We used a formative method, starting the coding with a random pilot sample of 10% (19 videos). We took this approach not only as a test of the coding variables but also to search for other dimensions that merited coding in the full sample. Based on the results of the pilot sample, we added variables to capture teacher control of the classroom and disaggregated subjects into math and language arts/other subjects, based on the “embedded” nature of some of the language instruction and the similarity of non-math instruction.

The language arts classes were not the only classes that focused on language; grammar and other aspects of language instruction were also incorporated into subjects such as social studies. Every tape contained some language instruction, and all subjects except math used similar pedagogical techniques, which included reading out loud by the teacher, individual students, and often the whole class in unison. Math was taught in a different way, with teachers using considerable board work and never reading out loud.

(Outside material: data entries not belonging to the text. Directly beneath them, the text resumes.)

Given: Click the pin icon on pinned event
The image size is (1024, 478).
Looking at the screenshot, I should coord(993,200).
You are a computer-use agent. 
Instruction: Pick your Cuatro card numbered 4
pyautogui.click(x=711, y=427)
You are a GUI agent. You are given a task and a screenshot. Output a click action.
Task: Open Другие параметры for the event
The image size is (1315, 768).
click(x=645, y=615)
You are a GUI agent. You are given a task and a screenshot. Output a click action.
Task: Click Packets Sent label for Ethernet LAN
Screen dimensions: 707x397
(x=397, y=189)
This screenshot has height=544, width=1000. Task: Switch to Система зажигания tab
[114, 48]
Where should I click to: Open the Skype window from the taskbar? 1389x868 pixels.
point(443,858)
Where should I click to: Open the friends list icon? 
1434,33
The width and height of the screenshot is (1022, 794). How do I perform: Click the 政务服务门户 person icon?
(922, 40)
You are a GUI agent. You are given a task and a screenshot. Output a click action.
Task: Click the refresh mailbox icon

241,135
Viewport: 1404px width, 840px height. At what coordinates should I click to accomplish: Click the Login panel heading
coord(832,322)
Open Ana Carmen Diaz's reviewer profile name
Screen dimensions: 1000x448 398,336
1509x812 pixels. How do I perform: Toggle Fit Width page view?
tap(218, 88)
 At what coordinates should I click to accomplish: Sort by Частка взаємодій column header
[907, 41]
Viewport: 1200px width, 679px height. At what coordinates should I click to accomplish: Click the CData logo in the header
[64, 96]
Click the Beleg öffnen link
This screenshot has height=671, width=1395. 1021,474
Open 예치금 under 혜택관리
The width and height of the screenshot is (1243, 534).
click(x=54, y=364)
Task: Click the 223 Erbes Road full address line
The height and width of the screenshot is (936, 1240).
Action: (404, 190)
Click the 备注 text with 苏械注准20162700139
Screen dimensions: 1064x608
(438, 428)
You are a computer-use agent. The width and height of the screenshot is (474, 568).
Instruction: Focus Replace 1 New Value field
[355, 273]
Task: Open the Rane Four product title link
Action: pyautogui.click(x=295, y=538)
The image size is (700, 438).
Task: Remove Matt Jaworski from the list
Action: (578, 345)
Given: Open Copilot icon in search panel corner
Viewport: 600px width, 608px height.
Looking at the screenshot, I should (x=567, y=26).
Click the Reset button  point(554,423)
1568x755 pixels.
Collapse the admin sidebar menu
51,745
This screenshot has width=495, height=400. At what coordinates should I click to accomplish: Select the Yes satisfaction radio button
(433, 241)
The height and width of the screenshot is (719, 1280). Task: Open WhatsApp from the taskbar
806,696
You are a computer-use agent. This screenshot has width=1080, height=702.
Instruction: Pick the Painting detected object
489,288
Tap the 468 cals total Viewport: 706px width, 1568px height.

Five carefully trained coders (University of Virginia college students, four women and one man) coded 237 videotapes between October 2014 and November 2015. This coder team was different from the CLASS coding team (described in Appendix). Although coders received thorough training, as well as a template to ensure that they applied the same criteria, video coding involves a subjective component that could result in measurement error. To address this potential problem, we had two coders independently code 41% of the videos. The intercoder reliability rate was 90.7%,Footnote 7 a good result compared with other studies.Footnote 8

5 Results

5.1 Gender-biased variables

The videotapes were not recorded with any intent to study teachers’ gender bias in the classroom. It is thus highly unlikely that teachers modified their behavior with respect to this variable because they knew they were being videotaped.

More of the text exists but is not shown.